=== Section Start ===

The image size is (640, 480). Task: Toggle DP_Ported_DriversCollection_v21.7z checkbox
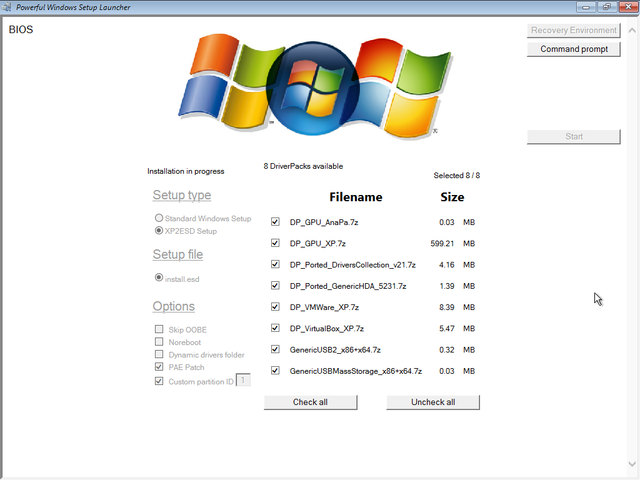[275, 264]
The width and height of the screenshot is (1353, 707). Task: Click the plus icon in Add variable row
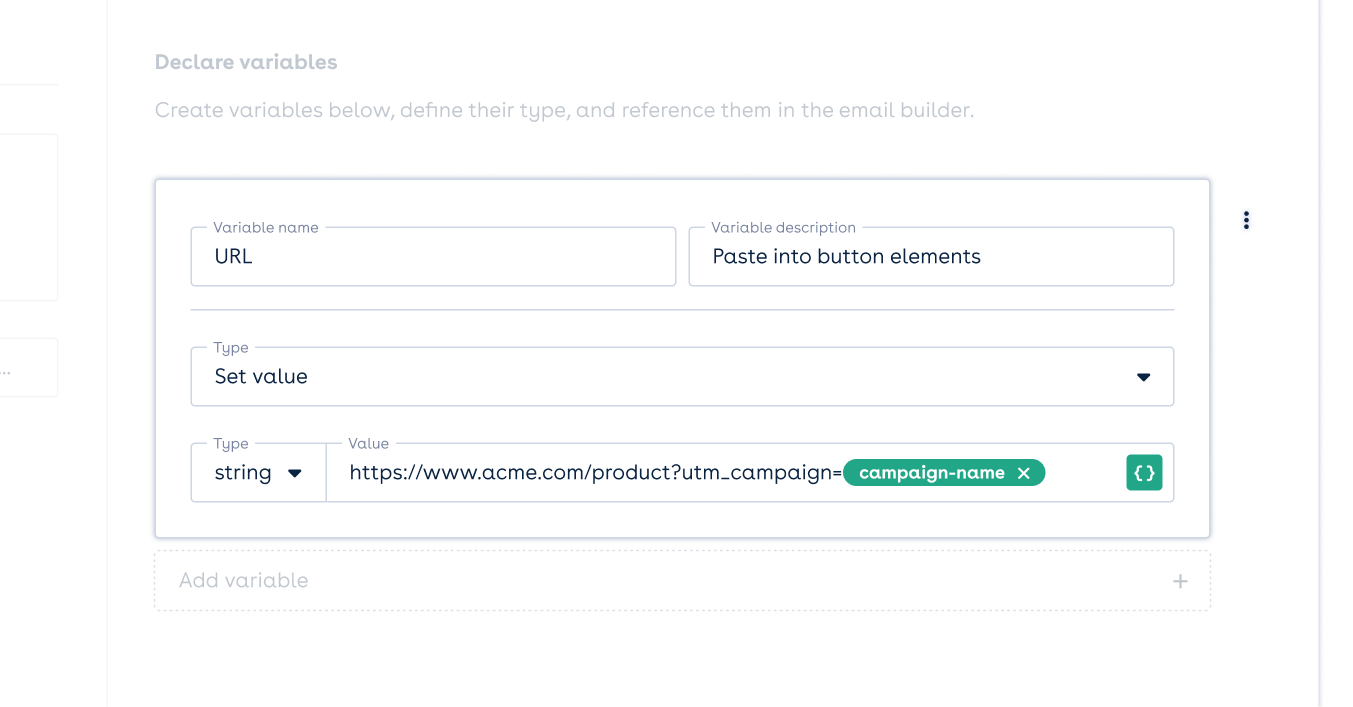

=== Section End ===
=== Section Start ===

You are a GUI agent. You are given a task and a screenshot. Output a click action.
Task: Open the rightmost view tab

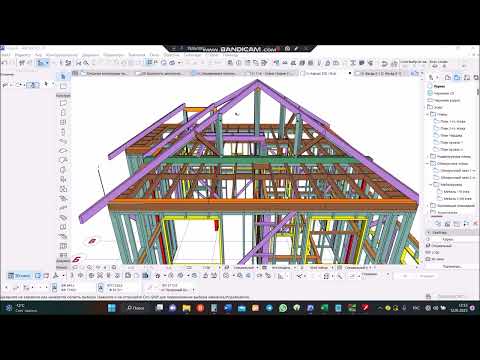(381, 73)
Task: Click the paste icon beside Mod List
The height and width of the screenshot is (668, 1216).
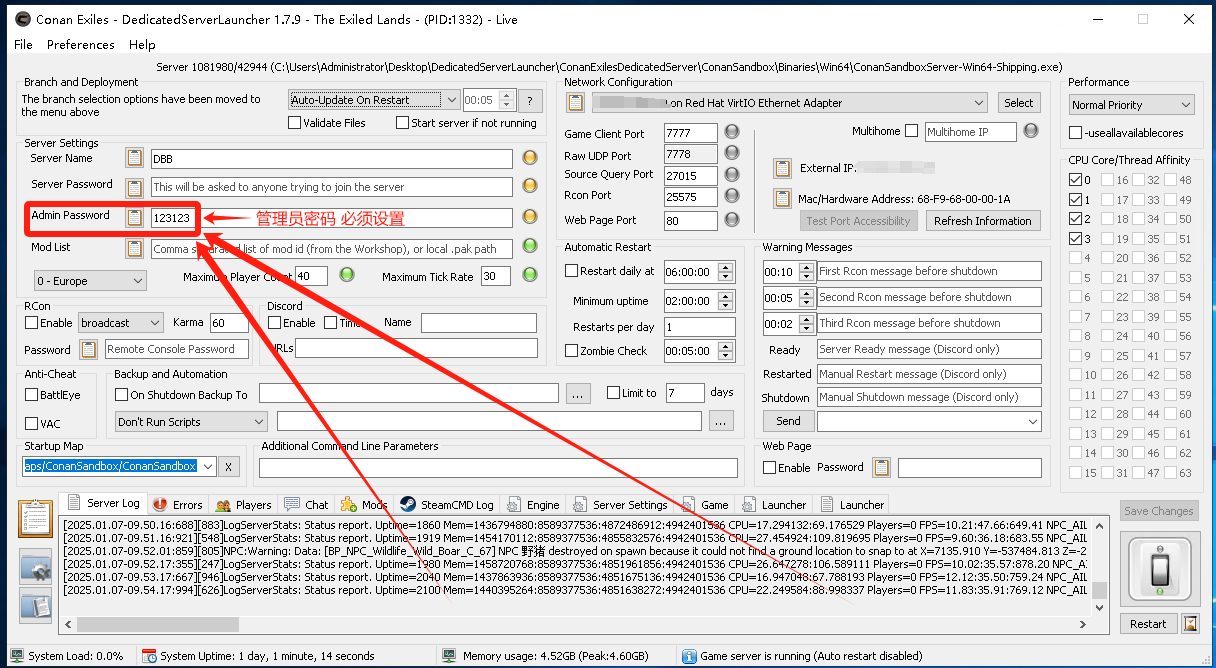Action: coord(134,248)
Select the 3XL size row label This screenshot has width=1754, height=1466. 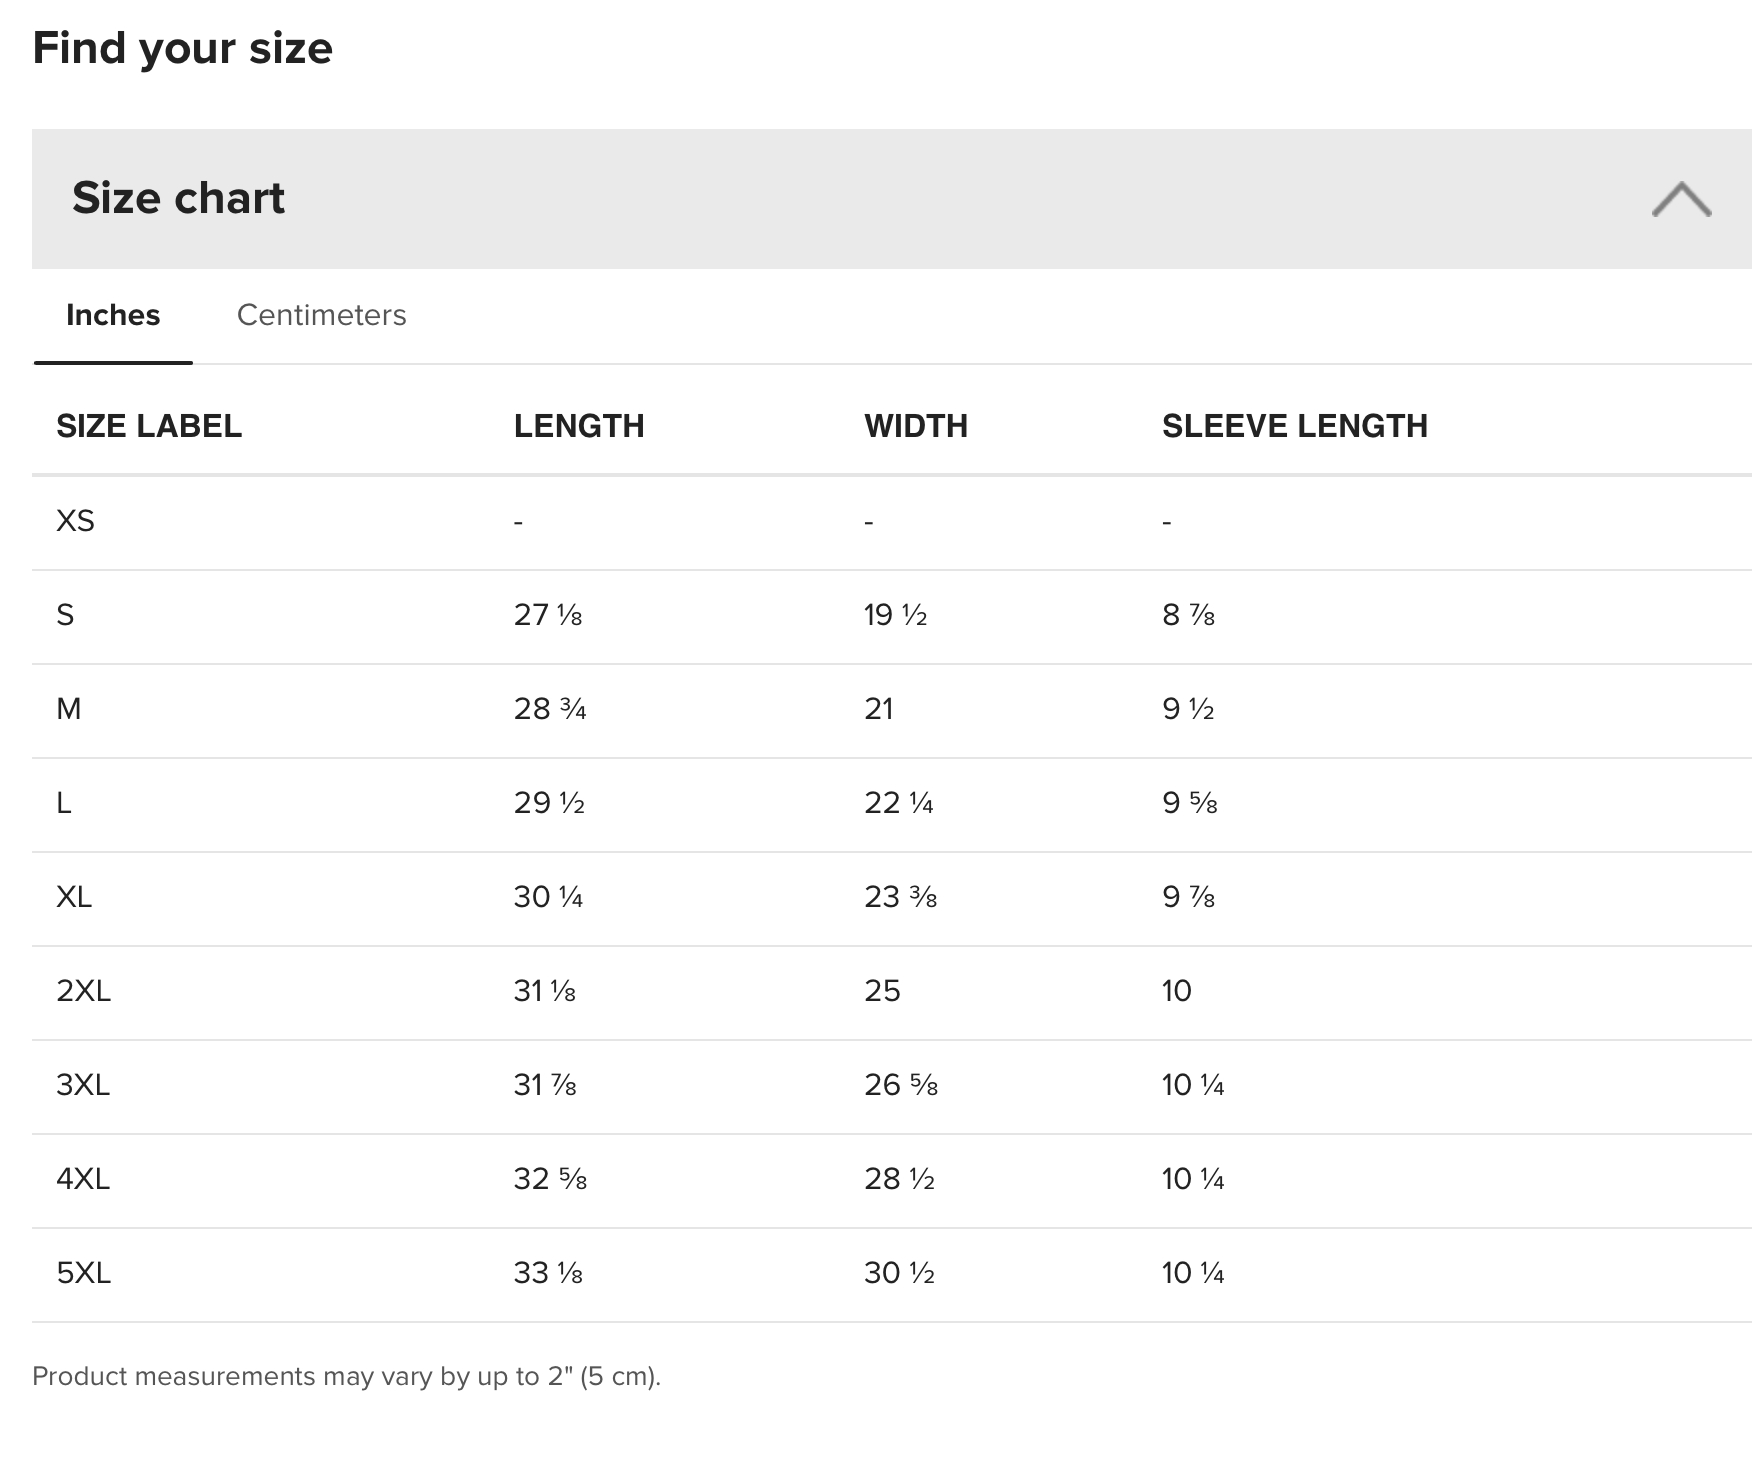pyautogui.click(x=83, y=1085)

=== Section End ===

§ **Problem requirements**:
Report every line of the entries that carries the word "icon".

§ **Task solution**:
The width and height of the screenshot is (1353, 707). Task: Click the plus icon in Add variable row
Task: Click the paste icon beside Mod List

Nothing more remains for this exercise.